Compared to NPC’s previous research:
- more ACOs give themselves higher scores on educating patients about alternatives when determining the recommended medication, which is significant given that patient education is a pending Centers for Medicare and Medicaid Services metric.
- more ACOs are involving pharmacists in direct patient care, and focus on appropriate generic use has also been expanded.
- more ACOs identify and notify care providers of potential adverse events, alert providers to gaps in preventive care, and electronically transmit prescriptions for non-controlled substances than in the previous study.
Although ACOs continue to build effective strategies to optimize medication use, they still struggle with both notification related to prescription use and measurement of the influence optimized medication use has on costs and quality outcomes. The research revealed several barriers to implementing more comprehensive medication strategies at ACOs, including:
- lack of reimbursement for pharmacists’ services,
- poor technology interoperability, and
- difficulty isolating and evaluating the cost savings associated with better medication use practices.

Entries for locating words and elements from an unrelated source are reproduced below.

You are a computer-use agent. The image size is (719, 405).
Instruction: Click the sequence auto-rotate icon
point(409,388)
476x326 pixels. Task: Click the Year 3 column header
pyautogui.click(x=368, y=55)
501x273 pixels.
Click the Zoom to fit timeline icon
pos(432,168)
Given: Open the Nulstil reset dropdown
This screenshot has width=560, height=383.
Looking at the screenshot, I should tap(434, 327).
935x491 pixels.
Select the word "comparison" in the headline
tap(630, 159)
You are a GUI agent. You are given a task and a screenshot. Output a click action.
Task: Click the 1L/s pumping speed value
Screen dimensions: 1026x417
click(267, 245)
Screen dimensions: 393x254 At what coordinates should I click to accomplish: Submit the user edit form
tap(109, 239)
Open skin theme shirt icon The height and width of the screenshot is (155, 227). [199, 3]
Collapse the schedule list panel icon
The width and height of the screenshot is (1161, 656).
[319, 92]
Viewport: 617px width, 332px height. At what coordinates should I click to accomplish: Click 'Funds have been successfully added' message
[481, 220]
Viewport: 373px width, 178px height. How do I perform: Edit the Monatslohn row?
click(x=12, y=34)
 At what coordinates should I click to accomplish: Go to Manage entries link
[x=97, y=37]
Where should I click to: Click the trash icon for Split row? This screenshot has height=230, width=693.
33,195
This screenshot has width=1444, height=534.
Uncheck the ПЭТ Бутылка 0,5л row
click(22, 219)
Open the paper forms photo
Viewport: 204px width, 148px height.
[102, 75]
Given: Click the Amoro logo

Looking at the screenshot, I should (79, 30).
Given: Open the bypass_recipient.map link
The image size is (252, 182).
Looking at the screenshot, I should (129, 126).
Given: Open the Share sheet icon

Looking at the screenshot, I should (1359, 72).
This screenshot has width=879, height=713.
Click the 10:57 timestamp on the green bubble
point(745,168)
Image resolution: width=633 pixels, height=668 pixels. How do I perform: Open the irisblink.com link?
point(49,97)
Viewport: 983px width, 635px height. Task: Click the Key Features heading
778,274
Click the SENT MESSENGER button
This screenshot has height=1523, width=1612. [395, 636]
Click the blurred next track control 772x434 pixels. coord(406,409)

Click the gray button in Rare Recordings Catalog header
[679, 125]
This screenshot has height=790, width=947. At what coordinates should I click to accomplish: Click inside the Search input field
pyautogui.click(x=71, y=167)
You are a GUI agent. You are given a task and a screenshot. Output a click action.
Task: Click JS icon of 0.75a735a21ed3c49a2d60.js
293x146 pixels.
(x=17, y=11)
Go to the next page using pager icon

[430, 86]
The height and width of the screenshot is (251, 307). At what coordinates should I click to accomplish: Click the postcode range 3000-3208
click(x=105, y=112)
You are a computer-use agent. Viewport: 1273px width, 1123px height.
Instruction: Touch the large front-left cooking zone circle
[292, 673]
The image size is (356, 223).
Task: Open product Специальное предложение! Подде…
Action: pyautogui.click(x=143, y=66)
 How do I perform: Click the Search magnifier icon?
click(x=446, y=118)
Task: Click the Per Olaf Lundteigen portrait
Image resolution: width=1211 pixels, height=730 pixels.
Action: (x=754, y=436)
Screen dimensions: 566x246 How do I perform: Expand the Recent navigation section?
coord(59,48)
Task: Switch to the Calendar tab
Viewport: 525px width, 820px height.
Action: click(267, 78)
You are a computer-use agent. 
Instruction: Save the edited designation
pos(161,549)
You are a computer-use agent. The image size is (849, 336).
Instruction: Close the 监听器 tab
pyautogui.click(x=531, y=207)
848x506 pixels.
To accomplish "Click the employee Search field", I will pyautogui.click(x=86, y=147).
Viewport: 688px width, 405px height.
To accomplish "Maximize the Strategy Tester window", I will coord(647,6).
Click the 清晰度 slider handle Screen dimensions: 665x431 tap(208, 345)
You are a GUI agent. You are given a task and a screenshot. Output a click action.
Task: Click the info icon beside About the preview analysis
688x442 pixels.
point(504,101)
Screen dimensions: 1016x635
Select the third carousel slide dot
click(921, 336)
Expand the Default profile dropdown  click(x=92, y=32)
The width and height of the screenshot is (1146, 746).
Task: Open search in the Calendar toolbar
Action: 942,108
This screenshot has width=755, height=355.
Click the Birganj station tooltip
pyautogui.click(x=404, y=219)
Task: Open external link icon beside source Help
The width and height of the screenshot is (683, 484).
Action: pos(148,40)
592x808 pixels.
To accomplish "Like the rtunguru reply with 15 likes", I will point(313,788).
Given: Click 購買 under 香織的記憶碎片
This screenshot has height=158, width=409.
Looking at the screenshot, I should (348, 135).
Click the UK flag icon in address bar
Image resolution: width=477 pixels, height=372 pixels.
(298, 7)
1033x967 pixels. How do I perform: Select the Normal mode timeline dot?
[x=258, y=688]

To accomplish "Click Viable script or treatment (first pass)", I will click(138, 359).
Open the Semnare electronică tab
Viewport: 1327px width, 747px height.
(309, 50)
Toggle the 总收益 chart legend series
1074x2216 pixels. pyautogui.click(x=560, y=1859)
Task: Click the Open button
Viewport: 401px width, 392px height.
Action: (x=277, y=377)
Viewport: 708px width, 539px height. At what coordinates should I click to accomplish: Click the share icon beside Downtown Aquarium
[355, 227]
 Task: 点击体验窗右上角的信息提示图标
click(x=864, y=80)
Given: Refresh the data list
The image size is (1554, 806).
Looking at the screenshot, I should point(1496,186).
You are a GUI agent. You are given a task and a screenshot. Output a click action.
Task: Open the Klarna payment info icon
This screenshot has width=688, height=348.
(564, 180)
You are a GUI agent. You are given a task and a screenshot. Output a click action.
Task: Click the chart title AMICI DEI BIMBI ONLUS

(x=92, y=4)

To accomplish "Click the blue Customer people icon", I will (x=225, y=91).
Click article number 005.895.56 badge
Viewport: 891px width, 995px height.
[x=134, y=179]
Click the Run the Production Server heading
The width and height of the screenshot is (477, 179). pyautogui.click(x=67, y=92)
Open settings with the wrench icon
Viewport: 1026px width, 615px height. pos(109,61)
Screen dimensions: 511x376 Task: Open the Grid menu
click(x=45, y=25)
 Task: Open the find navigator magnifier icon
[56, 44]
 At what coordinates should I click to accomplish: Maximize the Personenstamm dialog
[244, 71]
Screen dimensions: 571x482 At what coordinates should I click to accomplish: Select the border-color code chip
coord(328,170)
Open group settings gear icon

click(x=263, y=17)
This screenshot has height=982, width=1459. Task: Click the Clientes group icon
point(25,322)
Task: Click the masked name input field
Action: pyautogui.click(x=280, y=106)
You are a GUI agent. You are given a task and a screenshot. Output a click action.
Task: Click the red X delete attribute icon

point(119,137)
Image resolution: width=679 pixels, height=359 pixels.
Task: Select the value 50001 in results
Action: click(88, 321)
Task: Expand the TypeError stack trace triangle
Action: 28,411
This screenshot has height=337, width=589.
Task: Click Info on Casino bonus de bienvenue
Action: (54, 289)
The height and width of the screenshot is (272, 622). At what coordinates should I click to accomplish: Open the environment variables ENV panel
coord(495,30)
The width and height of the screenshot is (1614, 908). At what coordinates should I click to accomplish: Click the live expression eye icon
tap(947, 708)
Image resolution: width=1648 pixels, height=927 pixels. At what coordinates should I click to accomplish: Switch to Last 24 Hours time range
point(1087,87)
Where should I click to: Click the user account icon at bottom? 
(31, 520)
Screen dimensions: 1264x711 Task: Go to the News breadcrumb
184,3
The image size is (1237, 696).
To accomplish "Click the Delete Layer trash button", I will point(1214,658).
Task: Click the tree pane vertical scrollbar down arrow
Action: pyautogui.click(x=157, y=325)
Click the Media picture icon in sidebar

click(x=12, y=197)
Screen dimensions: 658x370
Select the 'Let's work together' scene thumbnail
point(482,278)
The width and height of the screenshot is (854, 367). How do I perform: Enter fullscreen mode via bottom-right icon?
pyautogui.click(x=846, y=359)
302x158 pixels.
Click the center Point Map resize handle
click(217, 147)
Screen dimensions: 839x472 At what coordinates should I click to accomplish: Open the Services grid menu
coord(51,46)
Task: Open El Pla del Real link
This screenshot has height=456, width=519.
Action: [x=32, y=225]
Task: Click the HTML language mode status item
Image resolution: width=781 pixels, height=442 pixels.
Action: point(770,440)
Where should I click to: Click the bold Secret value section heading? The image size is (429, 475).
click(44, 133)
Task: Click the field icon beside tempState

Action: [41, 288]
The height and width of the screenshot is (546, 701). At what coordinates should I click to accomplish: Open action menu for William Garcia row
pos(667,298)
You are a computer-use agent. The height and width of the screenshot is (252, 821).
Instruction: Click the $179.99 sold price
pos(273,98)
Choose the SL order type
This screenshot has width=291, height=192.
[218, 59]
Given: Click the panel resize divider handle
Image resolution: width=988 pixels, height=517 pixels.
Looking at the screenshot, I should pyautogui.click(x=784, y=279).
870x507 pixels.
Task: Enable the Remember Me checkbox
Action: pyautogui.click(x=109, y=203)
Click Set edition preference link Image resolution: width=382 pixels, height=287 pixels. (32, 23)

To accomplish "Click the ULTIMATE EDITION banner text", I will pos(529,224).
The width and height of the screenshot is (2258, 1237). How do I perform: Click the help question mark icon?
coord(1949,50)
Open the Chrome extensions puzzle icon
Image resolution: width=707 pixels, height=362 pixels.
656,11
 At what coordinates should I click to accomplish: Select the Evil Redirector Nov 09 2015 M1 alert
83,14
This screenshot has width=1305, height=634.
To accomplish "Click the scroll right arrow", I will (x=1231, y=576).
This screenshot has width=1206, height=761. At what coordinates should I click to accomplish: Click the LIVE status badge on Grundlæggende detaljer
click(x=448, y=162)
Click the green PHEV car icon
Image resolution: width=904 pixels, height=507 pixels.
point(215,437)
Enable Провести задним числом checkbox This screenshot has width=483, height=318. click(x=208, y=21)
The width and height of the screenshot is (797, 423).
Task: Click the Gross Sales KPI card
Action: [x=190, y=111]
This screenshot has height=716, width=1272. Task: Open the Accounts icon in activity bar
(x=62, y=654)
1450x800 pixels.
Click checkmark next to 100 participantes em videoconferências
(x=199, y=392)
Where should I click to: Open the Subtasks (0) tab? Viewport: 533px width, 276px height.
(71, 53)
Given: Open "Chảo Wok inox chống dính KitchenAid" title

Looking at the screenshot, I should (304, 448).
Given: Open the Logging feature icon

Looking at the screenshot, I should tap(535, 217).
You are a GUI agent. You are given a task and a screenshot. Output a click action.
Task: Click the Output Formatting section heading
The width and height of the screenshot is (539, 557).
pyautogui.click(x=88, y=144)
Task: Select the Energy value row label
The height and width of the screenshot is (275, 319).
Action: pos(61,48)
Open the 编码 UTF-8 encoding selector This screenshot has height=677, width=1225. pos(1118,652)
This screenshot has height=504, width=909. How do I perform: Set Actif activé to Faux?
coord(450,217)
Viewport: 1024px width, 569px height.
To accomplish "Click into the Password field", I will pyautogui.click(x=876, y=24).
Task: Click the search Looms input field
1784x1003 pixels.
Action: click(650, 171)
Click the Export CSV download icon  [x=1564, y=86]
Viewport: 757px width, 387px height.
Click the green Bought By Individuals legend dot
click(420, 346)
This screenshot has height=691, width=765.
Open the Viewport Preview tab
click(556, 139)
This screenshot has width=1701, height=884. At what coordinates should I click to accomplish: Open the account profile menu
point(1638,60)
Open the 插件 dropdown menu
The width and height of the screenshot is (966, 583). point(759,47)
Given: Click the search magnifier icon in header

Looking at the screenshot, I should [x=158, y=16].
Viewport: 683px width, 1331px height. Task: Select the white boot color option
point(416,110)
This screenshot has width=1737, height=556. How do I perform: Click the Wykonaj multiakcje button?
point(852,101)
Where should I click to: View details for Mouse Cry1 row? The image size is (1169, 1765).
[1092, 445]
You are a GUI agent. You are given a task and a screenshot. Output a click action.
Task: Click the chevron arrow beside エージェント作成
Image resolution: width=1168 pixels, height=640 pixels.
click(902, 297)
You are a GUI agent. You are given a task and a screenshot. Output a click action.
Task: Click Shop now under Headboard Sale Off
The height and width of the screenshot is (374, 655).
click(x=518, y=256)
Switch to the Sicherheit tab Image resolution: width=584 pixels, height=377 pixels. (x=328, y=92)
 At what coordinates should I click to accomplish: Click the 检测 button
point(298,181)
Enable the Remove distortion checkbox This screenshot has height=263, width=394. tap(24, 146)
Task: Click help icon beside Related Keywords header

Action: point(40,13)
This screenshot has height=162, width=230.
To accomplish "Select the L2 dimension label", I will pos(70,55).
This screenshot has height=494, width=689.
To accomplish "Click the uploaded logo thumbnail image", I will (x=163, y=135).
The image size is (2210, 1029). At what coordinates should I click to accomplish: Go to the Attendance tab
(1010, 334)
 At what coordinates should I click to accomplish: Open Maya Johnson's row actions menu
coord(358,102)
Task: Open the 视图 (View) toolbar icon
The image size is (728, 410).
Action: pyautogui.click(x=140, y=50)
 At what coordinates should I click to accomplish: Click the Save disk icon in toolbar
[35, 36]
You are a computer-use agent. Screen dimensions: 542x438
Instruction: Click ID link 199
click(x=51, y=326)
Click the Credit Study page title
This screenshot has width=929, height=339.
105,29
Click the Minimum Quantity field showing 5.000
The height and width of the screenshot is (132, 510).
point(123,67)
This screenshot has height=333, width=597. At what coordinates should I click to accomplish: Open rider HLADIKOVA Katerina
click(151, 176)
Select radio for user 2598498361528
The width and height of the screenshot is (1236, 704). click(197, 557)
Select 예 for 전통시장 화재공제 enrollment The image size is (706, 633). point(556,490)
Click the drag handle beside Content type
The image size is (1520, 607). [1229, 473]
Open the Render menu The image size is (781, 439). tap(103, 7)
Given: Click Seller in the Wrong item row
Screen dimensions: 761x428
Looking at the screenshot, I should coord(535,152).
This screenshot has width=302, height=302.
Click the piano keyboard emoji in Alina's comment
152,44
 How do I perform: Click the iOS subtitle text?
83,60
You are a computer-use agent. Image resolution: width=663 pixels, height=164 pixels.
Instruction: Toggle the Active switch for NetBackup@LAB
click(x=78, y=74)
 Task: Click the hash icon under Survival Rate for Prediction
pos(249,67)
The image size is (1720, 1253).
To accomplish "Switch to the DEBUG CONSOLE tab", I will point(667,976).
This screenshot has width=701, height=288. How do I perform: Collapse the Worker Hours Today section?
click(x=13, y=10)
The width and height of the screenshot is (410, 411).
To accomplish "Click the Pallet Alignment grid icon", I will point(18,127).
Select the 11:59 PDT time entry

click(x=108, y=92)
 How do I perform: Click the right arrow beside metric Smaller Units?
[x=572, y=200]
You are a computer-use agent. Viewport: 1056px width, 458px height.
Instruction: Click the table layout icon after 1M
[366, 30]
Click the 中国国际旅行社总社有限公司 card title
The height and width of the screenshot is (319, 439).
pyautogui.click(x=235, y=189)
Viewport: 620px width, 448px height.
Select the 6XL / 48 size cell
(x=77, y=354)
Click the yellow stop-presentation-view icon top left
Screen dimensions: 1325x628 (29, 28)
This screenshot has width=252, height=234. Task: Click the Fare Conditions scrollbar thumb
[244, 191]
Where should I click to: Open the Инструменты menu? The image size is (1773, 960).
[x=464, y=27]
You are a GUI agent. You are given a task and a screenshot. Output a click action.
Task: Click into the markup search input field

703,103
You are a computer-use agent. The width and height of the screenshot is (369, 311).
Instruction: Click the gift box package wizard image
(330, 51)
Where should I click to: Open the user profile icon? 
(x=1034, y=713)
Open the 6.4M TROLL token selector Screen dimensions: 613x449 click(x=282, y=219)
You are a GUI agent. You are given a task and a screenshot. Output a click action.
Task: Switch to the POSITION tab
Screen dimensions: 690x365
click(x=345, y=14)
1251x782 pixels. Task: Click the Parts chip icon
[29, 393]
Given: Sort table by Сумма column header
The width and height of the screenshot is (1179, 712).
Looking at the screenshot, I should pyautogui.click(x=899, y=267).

Several forces may increase the attention that ACOs give to medication use practices, including:
- the increased number of medication-related quality metrics that CMS plans to roll out to its ACOs. The new metrics will facilitate more data collection related to medication use practices by CMS and other payers;
- the likelihood that the health care system will revisit payment for pharmacists’ services as more data show the cost savings and improved outcomes associated with the integrating pharmacists;
- reevaluation of relationships with the pharmaceutical industry (e.g., performance-based contracting) and the transformation of the health care system; and
- the potential for an easier-to-navigate pathway to optimize medication use practices once more clear data is available from within ACOs, especially data on chronic illnesses.
This research indicates medication use practices may be easier to implement if ACOs provide access to data to both pharmacists and physicians, focus on removing technological barriers, gather buy-in from frontline physicians and integrate pharmacists into care teams. Policies that remove barriers to or incentivize integration of practices to optimize medication use—and integrate pharmacists into care delivery—are likely to improve medication use in ACOs, which should enhance achievement of the “Triple Aim” of improving the individual experience of care, improving the health of the population, and reducing per capita costs for care.